> Goal of the exercise
Turn the stretch of data that opens with the line containing "height of the screenshot is (1080, 1920)." and closes with the line containing "at (463, 197)." into a Markdown table with the columns Row and Line, one numbered row per line, leaving out blank lines.

> Records

-- START --

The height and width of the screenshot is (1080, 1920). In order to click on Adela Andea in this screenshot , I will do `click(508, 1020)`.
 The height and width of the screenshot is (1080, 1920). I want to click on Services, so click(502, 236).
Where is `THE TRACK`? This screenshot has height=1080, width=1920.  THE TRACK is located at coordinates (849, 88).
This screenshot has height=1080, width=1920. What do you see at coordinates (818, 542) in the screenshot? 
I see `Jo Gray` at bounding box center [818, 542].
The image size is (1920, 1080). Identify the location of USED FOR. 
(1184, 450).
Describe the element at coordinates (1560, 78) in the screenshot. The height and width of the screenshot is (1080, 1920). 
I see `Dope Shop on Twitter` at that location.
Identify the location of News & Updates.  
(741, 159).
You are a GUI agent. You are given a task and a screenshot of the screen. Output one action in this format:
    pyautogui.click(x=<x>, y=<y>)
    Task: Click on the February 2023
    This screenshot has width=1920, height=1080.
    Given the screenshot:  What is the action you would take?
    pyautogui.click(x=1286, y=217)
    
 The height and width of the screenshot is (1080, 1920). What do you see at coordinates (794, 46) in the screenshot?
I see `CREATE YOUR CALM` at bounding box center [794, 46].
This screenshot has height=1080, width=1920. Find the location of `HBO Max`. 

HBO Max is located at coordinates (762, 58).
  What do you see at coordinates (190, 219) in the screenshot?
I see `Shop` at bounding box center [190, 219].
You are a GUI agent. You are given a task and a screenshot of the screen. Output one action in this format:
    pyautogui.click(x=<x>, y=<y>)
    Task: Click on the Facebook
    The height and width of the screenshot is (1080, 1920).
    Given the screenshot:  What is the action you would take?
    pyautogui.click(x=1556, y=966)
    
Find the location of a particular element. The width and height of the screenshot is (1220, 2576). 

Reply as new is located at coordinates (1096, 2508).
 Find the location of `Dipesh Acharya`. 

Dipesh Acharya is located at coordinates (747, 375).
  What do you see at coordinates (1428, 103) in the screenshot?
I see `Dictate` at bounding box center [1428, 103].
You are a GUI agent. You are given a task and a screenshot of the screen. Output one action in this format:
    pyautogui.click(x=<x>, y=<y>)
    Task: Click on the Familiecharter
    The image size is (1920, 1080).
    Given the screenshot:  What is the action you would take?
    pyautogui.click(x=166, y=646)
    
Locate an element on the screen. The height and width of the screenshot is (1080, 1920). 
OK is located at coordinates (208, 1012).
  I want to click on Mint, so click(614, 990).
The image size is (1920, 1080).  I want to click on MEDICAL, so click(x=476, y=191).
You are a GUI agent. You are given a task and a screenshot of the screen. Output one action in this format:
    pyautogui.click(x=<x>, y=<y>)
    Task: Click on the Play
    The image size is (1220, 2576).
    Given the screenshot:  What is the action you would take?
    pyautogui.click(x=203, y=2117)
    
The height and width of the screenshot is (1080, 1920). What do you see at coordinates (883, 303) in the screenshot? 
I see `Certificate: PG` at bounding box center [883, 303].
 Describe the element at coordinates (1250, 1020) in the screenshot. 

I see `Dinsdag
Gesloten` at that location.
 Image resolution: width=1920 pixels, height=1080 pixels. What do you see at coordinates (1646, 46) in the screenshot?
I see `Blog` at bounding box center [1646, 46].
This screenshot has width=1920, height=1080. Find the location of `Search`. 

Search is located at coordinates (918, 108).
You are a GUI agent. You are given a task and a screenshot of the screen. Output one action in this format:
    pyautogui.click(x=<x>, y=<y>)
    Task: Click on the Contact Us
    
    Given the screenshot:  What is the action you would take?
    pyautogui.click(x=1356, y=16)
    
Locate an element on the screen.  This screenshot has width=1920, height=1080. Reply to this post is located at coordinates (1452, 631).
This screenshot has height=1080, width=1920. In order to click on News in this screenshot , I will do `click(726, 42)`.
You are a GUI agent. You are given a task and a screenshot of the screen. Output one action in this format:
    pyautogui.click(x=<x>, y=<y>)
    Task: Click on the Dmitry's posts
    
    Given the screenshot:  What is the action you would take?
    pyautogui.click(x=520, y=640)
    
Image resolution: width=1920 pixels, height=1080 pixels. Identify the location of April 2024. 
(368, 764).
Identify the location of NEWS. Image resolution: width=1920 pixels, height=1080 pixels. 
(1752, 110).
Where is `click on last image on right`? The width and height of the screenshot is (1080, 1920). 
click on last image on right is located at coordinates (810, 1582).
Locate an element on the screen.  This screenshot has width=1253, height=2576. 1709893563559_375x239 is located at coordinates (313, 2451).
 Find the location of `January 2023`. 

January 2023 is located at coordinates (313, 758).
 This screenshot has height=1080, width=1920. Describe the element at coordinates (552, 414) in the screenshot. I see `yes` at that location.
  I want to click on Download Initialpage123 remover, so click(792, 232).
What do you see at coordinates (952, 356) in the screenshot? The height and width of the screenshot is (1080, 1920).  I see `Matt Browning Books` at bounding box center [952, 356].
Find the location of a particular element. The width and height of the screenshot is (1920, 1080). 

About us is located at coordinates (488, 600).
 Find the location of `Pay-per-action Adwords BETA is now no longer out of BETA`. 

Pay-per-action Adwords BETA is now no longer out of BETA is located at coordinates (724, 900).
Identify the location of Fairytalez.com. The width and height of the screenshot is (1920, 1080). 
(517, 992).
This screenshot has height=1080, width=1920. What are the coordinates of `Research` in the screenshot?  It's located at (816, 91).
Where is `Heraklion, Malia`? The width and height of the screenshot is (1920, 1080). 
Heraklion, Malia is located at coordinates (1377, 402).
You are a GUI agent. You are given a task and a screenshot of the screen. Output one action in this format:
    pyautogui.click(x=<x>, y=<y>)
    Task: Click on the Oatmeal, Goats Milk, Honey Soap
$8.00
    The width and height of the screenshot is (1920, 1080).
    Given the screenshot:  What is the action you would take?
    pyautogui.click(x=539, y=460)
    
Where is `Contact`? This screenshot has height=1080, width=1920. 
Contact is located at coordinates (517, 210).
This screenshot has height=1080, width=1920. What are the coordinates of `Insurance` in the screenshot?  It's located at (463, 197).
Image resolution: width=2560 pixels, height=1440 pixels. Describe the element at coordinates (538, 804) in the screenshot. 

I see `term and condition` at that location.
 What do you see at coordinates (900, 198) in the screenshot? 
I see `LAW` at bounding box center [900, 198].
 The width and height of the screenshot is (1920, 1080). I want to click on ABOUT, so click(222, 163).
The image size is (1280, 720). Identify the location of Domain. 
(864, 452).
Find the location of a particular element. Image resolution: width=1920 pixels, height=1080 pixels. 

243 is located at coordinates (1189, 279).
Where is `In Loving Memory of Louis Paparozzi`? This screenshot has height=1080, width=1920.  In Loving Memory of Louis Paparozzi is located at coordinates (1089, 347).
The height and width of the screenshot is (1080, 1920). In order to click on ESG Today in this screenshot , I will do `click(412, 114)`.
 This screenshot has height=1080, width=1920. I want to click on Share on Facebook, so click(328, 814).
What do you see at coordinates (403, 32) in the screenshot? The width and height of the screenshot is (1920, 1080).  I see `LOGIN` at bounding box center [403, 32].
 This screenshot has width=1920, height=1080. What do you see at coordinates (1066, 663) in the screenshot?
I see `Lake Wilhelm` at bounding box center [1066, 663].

-- END --

> Reply to the task
| Row | Line |
|---|---|
| 1 | Where is `click on last image on right`? The width and height of the screenshot is (1080, 1920).  |
| 2 | click on last image on right is located at coordinates (810, 1582). |
| 3 | Locate an element on the screen.  This screenshot has width=1253, height=2576. 1709893563559_375x239 is located at coordinates (313, 2451). |
| 4 |  Find the location of `January 2023`.  |
| 5 | January 2023 is located at coordinates (313, 758). |
| 6 |  This screenshot has height=1080, width=1920. Describe the element at coordinates (552, 414) in the screenshot. I see `yes` at that location. |
| 7 |   I want to click on Download Initialpage123 remover, so click(792, 232). |
| 8 | What do you see at coordinates (952, 356) in the screenshot? The height and width of the screenshot is (1080, 1920).  I see `Matt Browning Books` at bounding box center [952, 356]. |
| 9 | Find the location of a particular element. The width and height of the screenshot is (1920, 1080).  |
| 10 | About us is located at coordinates (488, 600). |
| 11 |  Find the location of `Pay-per-action Adwords BETA is now no longer out of BETA`.  |
| 12 | Pay-per-action Adwords BETA is now no longer out of BETA is located at coordinates (724, 900). |
| 13 | Identify the location of Fairytalez.com. The width and height of the screenshot is (1920, 1080).  |
| 14 | (517, 992). |
| 15 | This screenshot has height=1080, width=1920. What are the coordinates of `Research` in the screenshot?  It's located at (816, 91). |
| 16 | Where is `Heraklion, Malia`? The width and height of the screenshot is (1920, 1080).  |
| 17 | Heraklion, Malia is located at coordinates (1377, 402). |
| 18 | You are a GUI agent. You are given a task and a screenshot of the screen. Output one action in this format: |
| 19 |     pyautogui.click(x=<x>, y=<y>) |
| 20 |     Task: Click on the Oatmeal, Goats Milk, Honey Soap |
| 21 | $8.00 |
| 22 |     The width and height of the screenshot is (1920, 1080). |
| 23 |     Given the screenshot:  What is the action you would take? |
| 24 |     pyautogui.click(x=539, y=460) |
| 25 | Where is `Contact`? This screenshot has height=1080, width=1920.  |
| 26 | Contact is located at coordinates (517, 210). |
| 27 | This screenshot has height=1080, width=1920. What are the coordinates of `Insurance` in the screenshot?  It's located at (463, 197). |